After the ceremony, after the rock star introductions -- the music building up so much you'd think that Jesus was in the starting lineup -- right before tipoff, Williams went by himself underneath the basket on the north side of the arena, as he does before each game. He looked up through the hoop, lifted his right arm and pointed to the rafters.
"I'm just talking to my dad," he explained after the game, "knowing that's he's with me -- not physically, but spiritually and emotionally. I just say my ritual stuff: 'Dad, here we are once again.'"
The game had played out according to plan. Williams led all scorers with 20 points. His 9 assists would have been far more if his teammates had hit some open shots. (Only Derrick Gordon with 15 points on 7-of-10 shooting was much of a help on the offensive end.) The team defense was solid. UMass led most of the way, but seldom by more than a few points. And then Jett, perhaps the league's MVP -- if it's not Williams -- blazed through the defense to bank home the go-ahead shot for his 16th and 17th points with just a few ticks left.
No time to waste. Williams was in overdrive, defended by Jett, a burly guard with long, bobbing dreadlocks. Jett said that he was determined to contest, but not to foul. He acknowledged that Williams was brutal to guard. "It's tough, real tough," he said. "He's small, but he's compact, and he's real fast."

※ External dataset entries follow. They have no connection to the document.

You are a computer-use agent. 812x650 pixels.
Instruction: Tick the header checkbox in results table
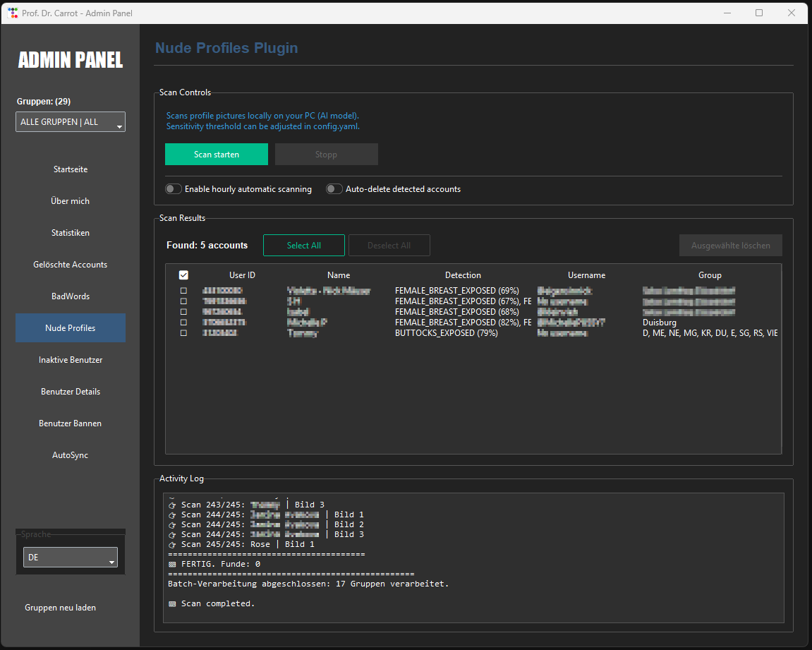pyautogui.click(x=183, y=275)

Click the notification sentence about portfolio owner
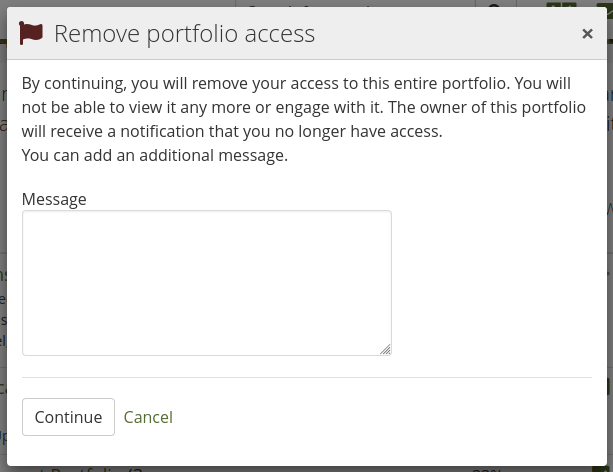232,131
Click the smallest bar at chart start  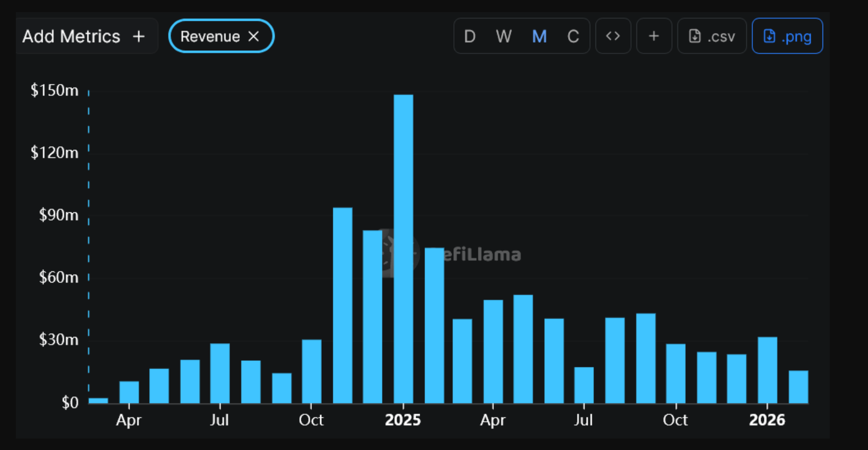98,400
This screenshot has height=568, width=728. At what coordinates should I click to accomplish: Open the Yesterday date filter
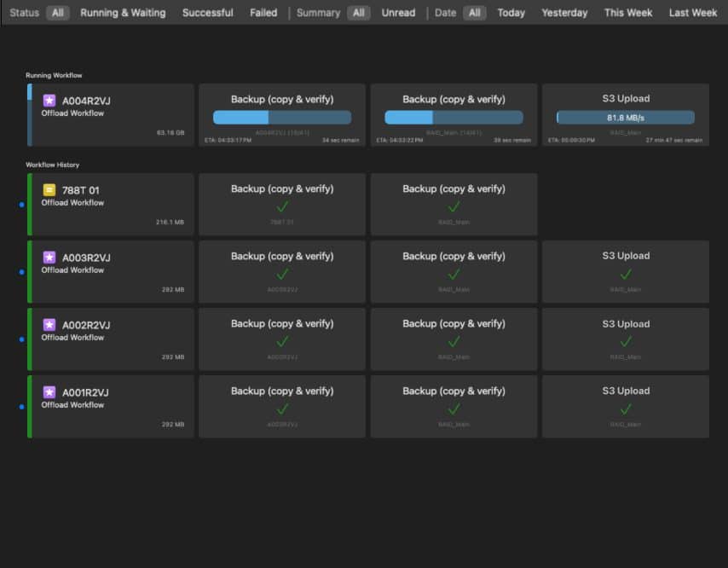563,13
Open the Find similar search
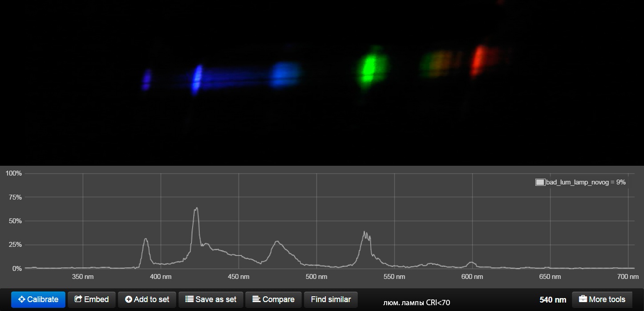Screen dimensions: 644x311 [x=331, y=299]
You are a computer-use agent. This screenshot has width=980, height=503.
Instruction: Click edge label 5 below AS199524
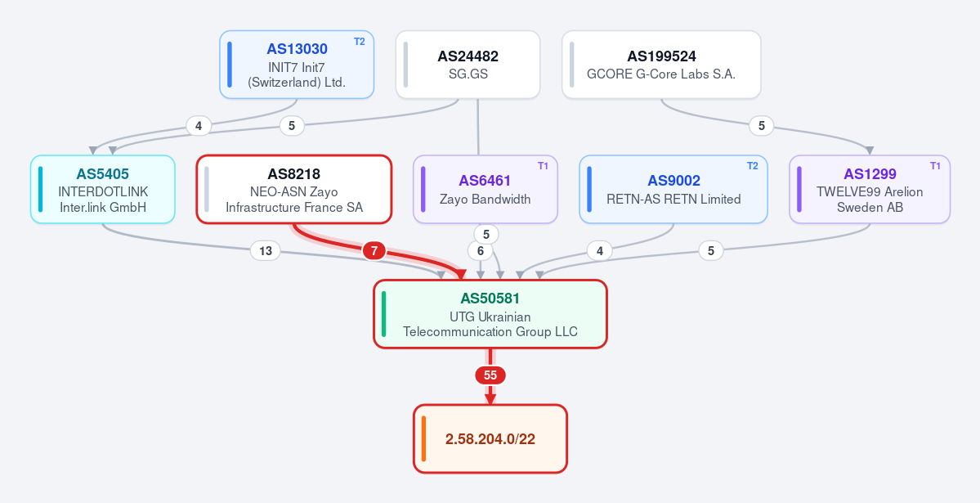[x=761, y=126]
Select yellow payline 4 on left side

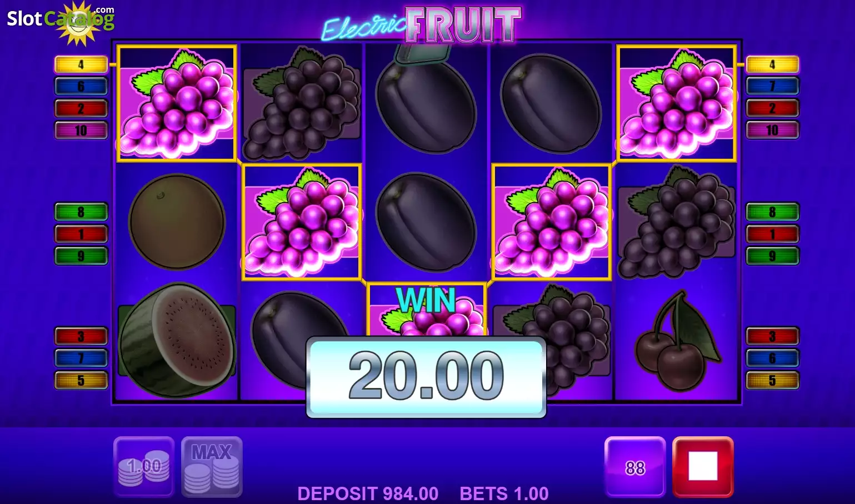pyautogui.click(x=81, y=64)
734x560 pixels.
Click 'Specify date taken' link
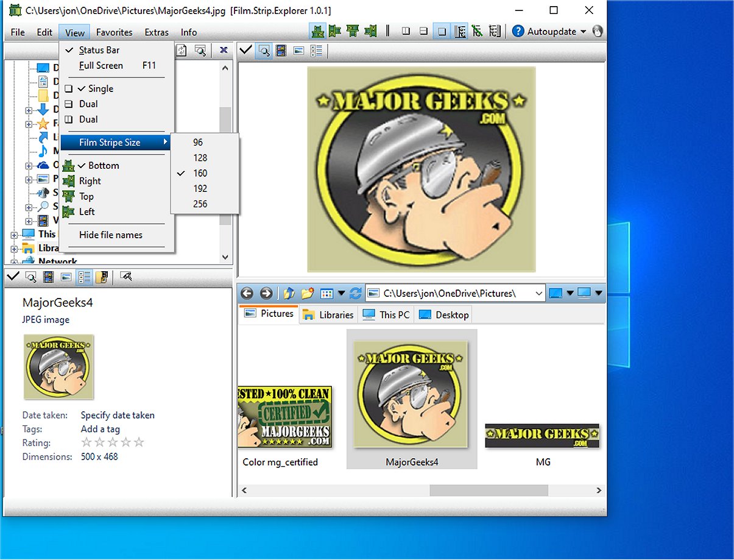tap(118, 415)
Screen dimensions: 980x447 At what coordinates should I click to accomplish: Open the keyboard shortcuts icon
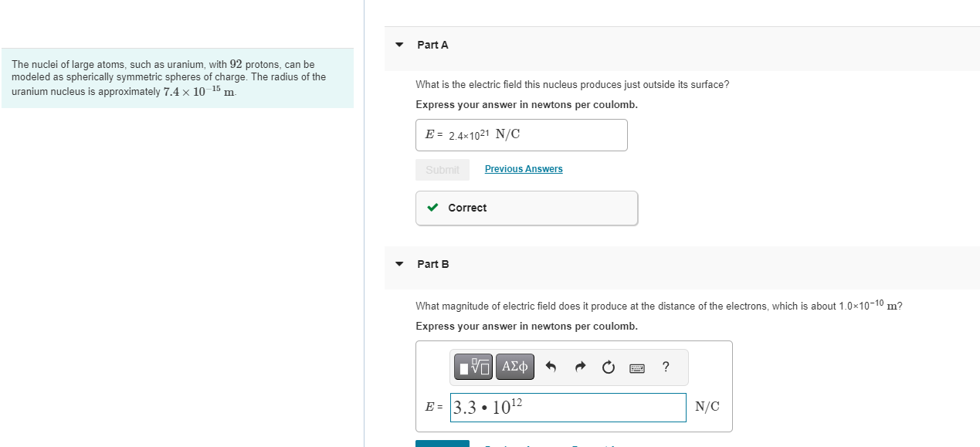point(637,367)
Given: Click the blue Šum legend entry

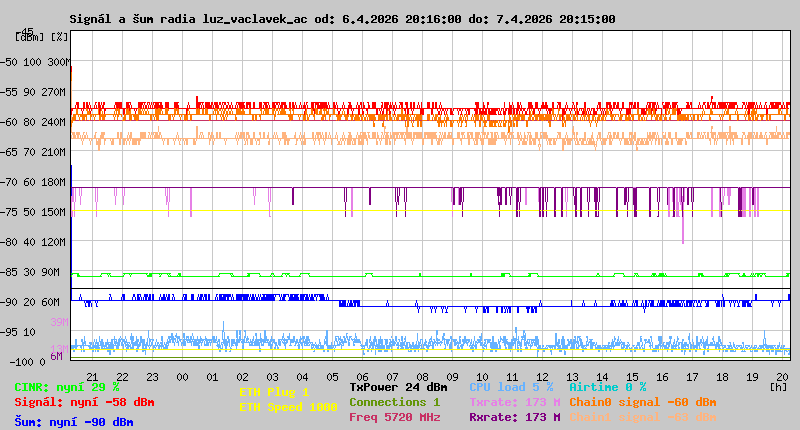Looking at the screenshot, I should (73, 422).
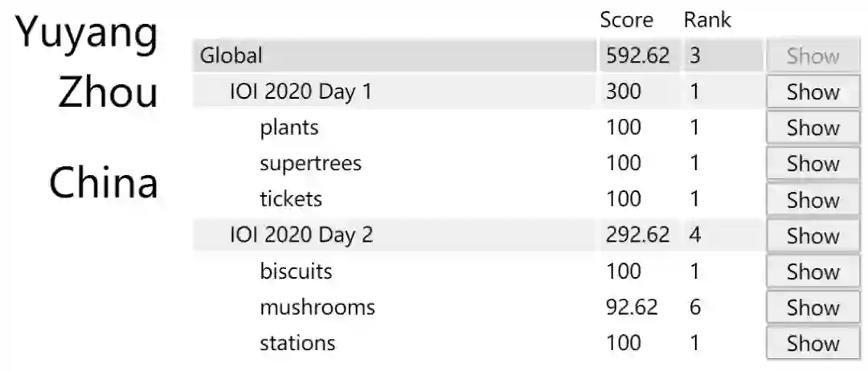Select the IOI 2020 Day 2 row
This screenshot has width=868, height=371.
[x=301, y=235]
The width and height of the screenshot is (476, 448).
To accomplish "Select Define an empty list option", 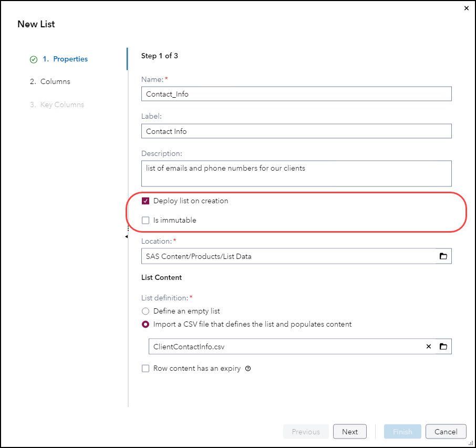I will click(x=146, y=311).
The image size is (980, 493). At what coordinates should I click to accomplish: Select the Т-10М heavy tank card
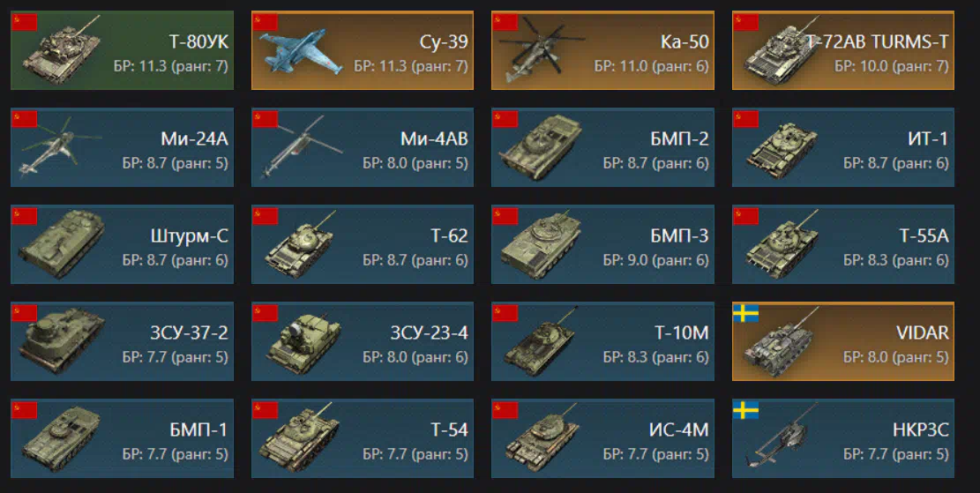[x=602, y=341]
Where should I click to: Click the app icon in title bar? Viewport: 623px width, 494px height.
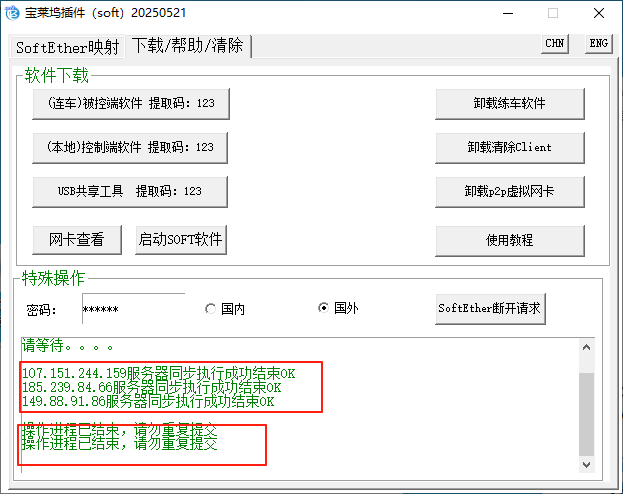tap(14, 13)

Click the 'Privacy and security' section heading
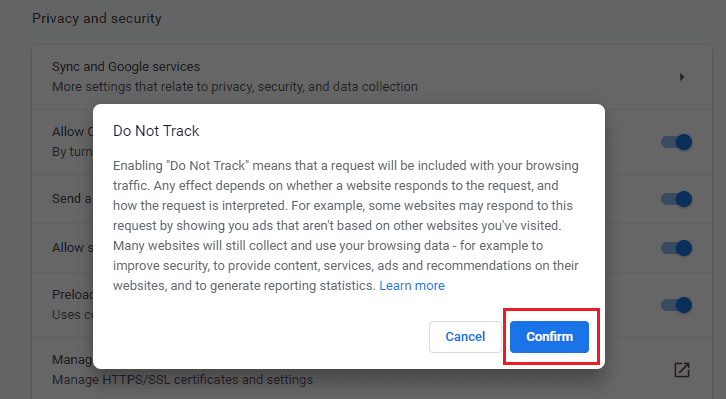pyautogui.click(x=97, y=19)
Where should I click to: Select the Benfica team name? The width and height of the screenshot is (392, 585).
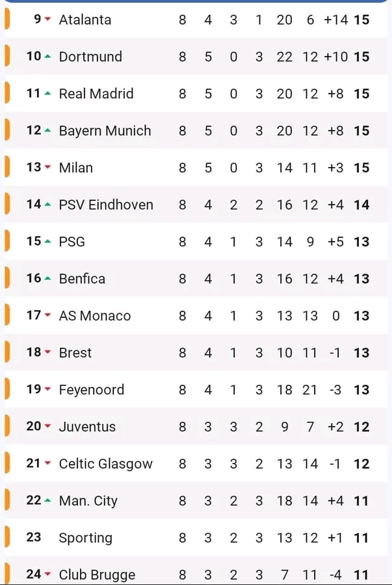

From about 30 feet away, soaring forward and a bit off-balance, Williams let fly, the ball back-spinning toward the hoop as the buzzer sounded.
His first game here, in November 2011, came in Kellogg's fourth season as head coach. None of the previous three had been winning seasons, the most recent one a sap-sucking 15-15 campaign that began with a 7-0 start. It had ended with a loss at Fordham (the Rams' first Atlantic 10 win after 41 straight defeats), and a demoralizing 28-point loss at home to Dayton in the first round of the A-10 tournament.
Enter Chaz Williams. On his team bio on the UMass website, he told Minutemen fans some interesting information. He was lactose intolerant. His favorite book was a biography of Albert Einstein. And the thing that he would like to do before graduation was simple: NCAA tournament.
The Minutemen had not been since 1998 -- not long after dinosaurs became extinct, an era when stats were still kept by abacus. His first two seasons, the Minutemen came close -- winning more than 20 games each time, making it to the NIT. This season would be his last chance.
Going into the finale against Saint Louis, with the Atlantic 10 tournament pending next week, the NCAA bid looked pretty well wrapped up. According to every Lunardian out there, bracketologists from sea to shining sea, hoop nerds who study the RPI, the BPI and the SOS, UMass was already home free, no matter what happened in this game or the A-10 tourney. Williams had apparently already led his team to the Promised Land with one dramatic win after another.
As such, this game was a real goodbye, an authentic farewell, not a "maybe we'll see you for a home NIT game and pretend like it really matters" kind of deal. So in a fairy-tale world of college hoops, while Williams' grandmother and mother and little girl rose to their feet, that ball would hit nothing but the bottom of the net on the north side of the Mullins Center.
As it turned out, it banged off the front rim for a disappointing 64-62 loss.
"Today, I don't know if the basketball gods were with us," Kellogg said.
"Everybody in the locker room was sad because they wanted us seniors to go out on a great note," said Williams, referring not just to himself, but to Sampson Carter and Raphiael Putney. "We had a great crowd tonight."
But he was already turning the page. The Minutemen head down to the Atlantic 10 tournament, now as the 6-seed. They will take on Rhode Island on Thursday night and have to win four games in four days to take the title.
The tournament will take place down at the Barclays Center. That's in Brooklyn, where Willliams grew up.
Leaving the interview room, he already has his game face on.